In 2017, we are at the dawn of the third great revolution in end-user devices. First came the PC in the 1990s with Windows, and then arrived the smartphone in 2006 with the iPhone. Now, we are on the cusp of the next big shift in end-user experience: the automobile. This shift is shaping up to be more significant than the previous two because it marks a digital path to understanding the physical world.
The automotive business will grow and change dramatically over the next 5 to 15 years, with 2017 setting the stage for that growth. Gartner forecasts a market of 250 million connected cars on the road by 2020. Much of that growth will be new data services and new offerings, rather than the traditional “bended metal and rubber” of the car itself. Consulting firm McKinsey estimates that connected car data, and the new business models that emerge out of it, could be worth $1.5 trillion a year by 2030.
The automobile of 2025 will look quite different than it does today. Cars will essentially become computers on wheels that generate vast amounts of valuable data — data that is only useful if the infrastructure is in place to process it, analyze it, and learn from it. This is why AI will drive the future of the connected car.

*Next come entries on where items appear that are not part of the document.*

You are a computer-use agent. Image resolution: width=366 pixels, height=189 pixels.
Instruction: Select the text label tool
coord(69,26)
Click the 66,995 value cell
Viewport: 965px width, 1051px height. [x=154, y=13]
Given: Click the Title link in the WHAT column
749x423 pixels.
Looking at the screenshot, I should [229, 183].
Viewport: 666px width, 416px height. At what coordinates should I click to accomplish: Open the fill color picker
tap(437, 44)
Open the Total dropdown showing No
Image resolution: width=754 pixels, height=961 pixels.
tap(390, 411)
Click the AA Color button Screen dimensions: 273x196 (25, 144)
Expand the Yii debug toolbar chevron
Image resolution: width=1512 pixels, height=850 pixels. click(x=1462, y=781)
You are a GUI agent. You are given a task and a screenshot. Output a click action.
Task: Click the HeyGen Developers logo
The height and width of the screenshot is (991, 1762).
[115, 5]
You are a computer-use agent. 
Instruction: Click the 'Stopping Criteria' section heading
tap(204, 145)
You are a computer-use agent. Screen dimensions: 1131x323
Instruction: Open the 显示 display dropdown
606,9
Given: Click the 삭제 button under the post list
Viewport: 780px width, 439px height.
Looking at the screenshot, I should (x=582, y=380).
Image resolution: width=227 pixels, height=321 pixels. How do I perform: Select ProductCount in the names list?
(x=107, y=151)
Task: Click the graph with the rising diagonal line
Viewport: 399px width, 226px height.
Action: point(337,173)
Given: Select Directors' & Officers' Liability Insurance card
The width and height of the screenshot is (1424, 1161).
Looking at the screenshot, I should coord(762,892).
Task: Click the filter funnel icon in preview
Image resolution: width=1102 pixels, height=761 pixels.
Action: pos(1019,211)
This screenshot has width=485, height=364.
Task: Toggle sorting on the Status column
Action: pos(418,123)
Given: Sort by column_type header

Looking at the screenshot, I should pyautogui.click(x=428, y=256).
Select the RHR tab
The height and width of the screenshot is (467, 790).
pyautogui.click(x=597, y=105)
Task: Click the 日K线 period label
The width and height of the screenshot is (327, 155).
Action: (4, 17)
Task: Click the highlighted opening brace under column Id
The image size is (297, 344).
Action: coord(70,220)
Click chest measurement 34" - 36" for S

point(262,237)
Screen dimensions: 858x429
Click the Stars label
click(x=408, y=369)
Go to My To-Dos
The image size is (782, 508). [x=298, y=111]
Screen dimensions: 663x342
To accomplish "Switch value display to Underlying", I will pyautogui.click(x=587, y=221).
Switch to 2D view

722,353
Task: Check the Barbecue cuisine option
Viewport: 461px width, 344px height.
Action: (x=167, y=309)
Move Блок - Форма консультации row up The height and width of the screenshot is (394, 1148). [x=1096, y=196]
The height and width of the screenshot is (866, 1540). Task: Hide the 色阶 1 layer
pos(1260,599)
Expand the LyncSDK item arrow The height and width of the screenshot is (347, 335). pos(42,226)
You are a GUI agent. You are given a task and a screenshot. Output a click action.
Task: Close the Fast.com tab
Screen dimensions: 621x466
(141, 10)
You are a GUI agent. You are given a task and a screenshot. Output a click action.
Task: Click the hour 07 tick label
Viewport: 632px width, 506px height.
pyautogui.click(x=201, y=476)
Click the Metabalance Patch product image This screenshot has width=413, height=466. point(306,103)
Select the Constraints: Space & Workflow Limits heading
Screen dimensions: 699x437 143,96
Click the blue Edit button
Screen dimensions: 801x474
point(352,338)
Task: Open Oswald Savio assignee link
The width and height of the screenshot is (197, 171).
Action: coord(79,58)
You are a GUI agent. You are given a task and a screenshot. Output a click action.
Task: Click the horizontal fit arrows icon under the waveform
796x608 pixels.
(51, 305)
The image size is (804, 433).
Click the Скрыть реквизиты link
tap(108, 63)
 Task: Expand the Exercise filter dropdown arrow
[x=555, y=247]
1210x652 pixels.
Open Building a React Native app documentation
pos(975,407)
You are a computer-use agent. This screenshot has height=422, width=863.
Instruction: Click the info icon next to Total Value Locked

What does the car of the future look like?
There are a number of trends shaping the future of cars. One is a massive injection of computing technology, which will fundamentally change vehicle electronics. Beyond stereos, cars will be able to run sophisticated applications. Just as the iPhone demonstrated how a computer can make voice calls, so will the cars of the future demonstrate how computers can move us on a daily basis. Cars will also undergo a revolution in sensors. The cost of sensors is going down at the same time as we are seeing great steps forward in terms of what they can do. As a result, cars will eventually contain dozens of short-range sensors that collect oceans of data about their environment.
In addition, connectivity to the cloud will be a core part of the cars of 2025. The machines will no longer be isolated modules that stay the same for the 20-year life cycle of a vehicle. Instead, they will be able to get new downloads from the cloud. All the sensor data will be sent to the cloud or transmitted peer-to-peer using V2V (vehicle to vehicle) or V2I (vehicle to infrastructure), which will make even short-range data available. This data will be collected to form street-level and even city-level views of traffic. Just as with PCs and phones, the cloud will serve as a central repository of information, applications, and processing.
However, for these trends to bear fruit, we will first need a revolution in software. All of the technology outlined above will generate tremendous amounts of data. Machine learning and artificial intelligence (AI) will be essential to processing it all. Today, we’ve already seen machine learning and AI make great strides in the capacity of computers to make decisions and understand images. This is just the beginning.
According to a report from IHS Technology, the number of AI systems in vehicles will jump from 7 million in 2015 to 122 million by 2025. AI will become standard and, in doing so, will transform the way humans interact with their cars and vice versa. One way is through infotainment and smarter interaction. AI will power features like voice and gesture recognition, driver monitoring, virtual assistance, and natural language understanding (NLU). Drivers will be able to speak to their cars and have them respond to, and even anticipate, needs.
AI will also be essential in making advanced driver assistance systems (ADAS) systems a mainstream reality. ADAS and autonomous vehicles require camera-based machine vision systems, radar-based detection units, driver condition evaluation, and sensor fusion engine control units (ECU) to work. According to IHS, “deep learning” is the key to fully autonomous vehicles. It’s what allows them to detect and recognize objects, predict actions, adapt to new road conditions, and more.
How do we get there?
The road to fully autonomous cars will be long, and we are just getting started. While 2016 showed what is possible, we are still years away from reaching the fully autonomous Level 4 car — as defined by the National Highway Traffic Safety Administration (NHTSA) — for the mass market.
In 2017, the industry will hit important milestones as we build critical infrastructure for data collection and create detailed real-time maps for ADAS. Today there are two choices for accomplishing this goal, and we will see a third major alternative emerge this year.
One choice is to deploy highly instrumented cars that take images and record positions of static objects. This so-called “millimeter precision” is needed for precise lane information and directions. This is an extremely expensive option in terms of dollars and time, and it also requires a commitment to ongoing updates so that data does not become stale.
The second choice is to deploy semi-autonomous vehicles to collect data. This requires a new generation of cars with advanced sensors, but few cars will have these sensors in place in 2017.
The third option, coming this year, is to use new technology to collect data from the other, non-autonomous cars already on the road. For instance, detecting abrupt steering changes from a number of cars at the same location could indicate an obstacle. Noticing when wheels are slipping or windshield wipers are on will provide proximity-relevant notification of micro-weather. The power of machine learning is that all of this data can inform the ADAS systems of next-generation cars, as well as provide better models for the cars of the future.
The technologies to emerge in 2017 may not realize a fully autonomous vehicle, but they are critically important for laying the groundwork of the future.
John Ludwig is the president of the AI Group at Xevo, a driving automation company.